6509#show platform hardware capacity forwarding
L2 Forwarding Resources
MAC Table usage: Module Collisions Total Used %Used
1 0 98304 1071 1%
2 0 98304 1053 1%
3 0 98304 1053 1%
5 0 65536 1058 2%
VPN CAM usage: Total Used %Used
512 0 0%
L3 Forwarding Resources
FIB TCAM usage: Total Used %Used
72 bits (IPv4, MPLS, EoM) 196608 6189 3%
144 bits (IP mcast, IPv6) 32768 65 1%
detail: Protocol Used %Used
IPv4 6187 3%
MPLS 1 1%
EoM 1 1%
IPv6 1 1%
IPv4 mcast 61 1%
IPv6 mcast 3 1%
Adjacency usage: Total Used %Used
1048576 978 1%
Forwarding engine load:
Module pps peak-pps peak-time
1 2482 420560 06:55:17 EDT Sat Jul 18 2015
2 6532 333333 16:54:00 EDT Tue Sep 8 2015
3 542 37735 12:41:00 EDT Tue Sep 22 2015
5 4350 188235 01:30:54 EDT Tue Jun 16 2015
6509#show mod
Mod Ports Card Type Model Serial No.
--- ----- -------------------------------------- ------------------ -----------
1 8 CEF720 8 port 10GE with DFC WS-X6708-10GE blahblahblah
2 8 CEF720 8 port 10GE with DFC WS-X6708-10GE blahblahblah
3 8 CEF720 8 port 10GE with DFC WS-X6708-10GE blahblahblah
5 2 Supervisor Engine 720 (Active) WS-SUP720-3B blahblahblah
9 48 SFM-capable 48 port 10/100/1000mb RJ45 WS-X6548-GE-45AF blahblahblah
Sweet. Those are good commands to know.. google wasn't being helpful when I tried to find them earlier today.
On the subject of IPv6 MLD flooding.. I researched it as wintermute suggested and reading this article got me thinking..

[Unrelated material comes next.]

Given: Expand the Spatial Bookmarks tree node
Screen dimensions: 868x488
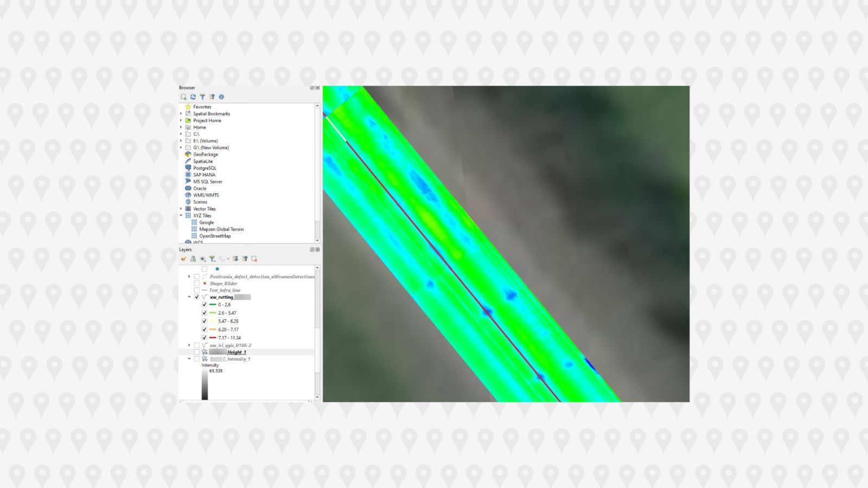Looking at the screenshot, I should pyautogui.click(x=181, y=114).
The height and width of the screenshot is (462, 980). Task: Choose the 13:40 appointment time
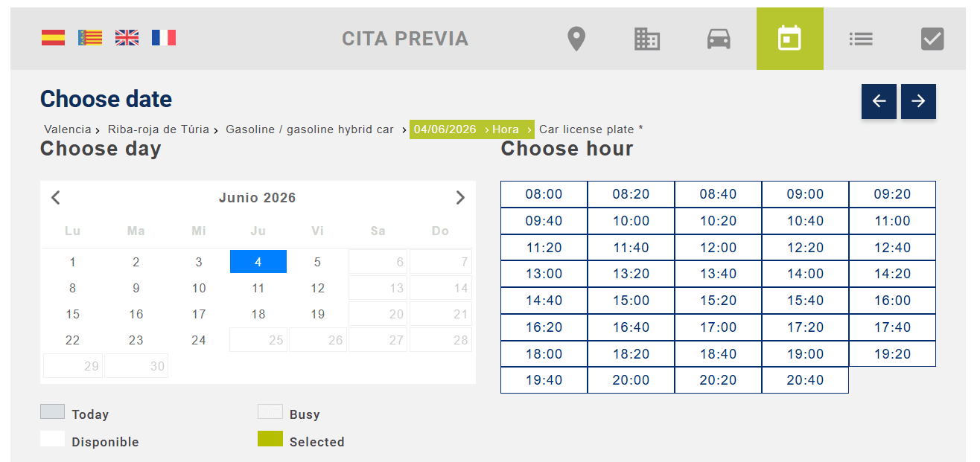tap(718, 273)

http://packetpushers.net/good-nics-bad-things-blast-ipv6-multicast-listener-discovery-queries/
If MLD is the cause, I think the topology of the network here that experienced the high utilization may have mitigated the problem to the point where it didn't cause an outage. It is set up so that it tunnels through the normal production network on line-encryptors (TACLANE), meaning the layer 2 domains are broken up and isolated to single buildings with the exception of about 10 switches with direct connections to the VSS pair. The fact that I have only seen it on rare occasions could be because any new machines put on the network that contributed would have eventually had IPv6 turned off through a GP update.
Does that make any sense? I won't be able to prove it until it happens again but I feel like I'm on to something.

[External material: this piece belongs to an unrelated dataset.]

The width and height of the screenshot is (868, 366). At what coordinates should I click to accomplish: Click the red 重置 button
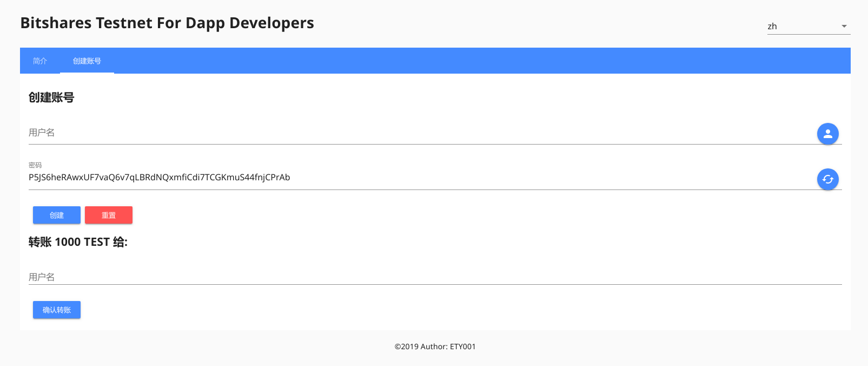pyautogui.click(x=109, y=215)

Quote from: config t on October 08, 2015, 11:49:43 AM
Sweet. Those are good commands to know.. google wasn't being helpful when I tried to find them earlier today.
I tried to keep a blog going for obscure things like this that I wanted to remember and then found that I don't take the time to blog much so it's never been put back online after my last upgrade.

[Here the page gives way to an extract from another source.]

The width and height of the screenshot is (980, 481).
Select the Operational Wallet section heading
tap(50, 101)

Quote from: config t on October 08, 2015, 11:49:43 AM
On the subject of IPv6 MLD flooding.. I researched it as wintermute suggested and reading this article got me thinking..
http://packetpushers.net/good-nics-bad-things-blast-ipv6-multicast-listener-discovery-queries/
Funny, I was called out to a business a month or two ago for that exact same issue. Their wireless scanners in production were getting kicked off the network and when I arrived I saw their access point LED going crazy. Suspected a broadcast storm but it was all multicast, around 100 Mbps, coming from one PC with that I-217LM NIC. Found it going by the mac address, that was an interesting problem :)
Quote from: routerdork on October 08, 2015, 02:24:09 PM
[I tried to keep a blog going for obscure things like this that I wanted to remember and then found that I don't take the time to blog much so it's never been put back online after my last upgrade.
We ought to have a sticky in the R&S forum for t-shooting commands.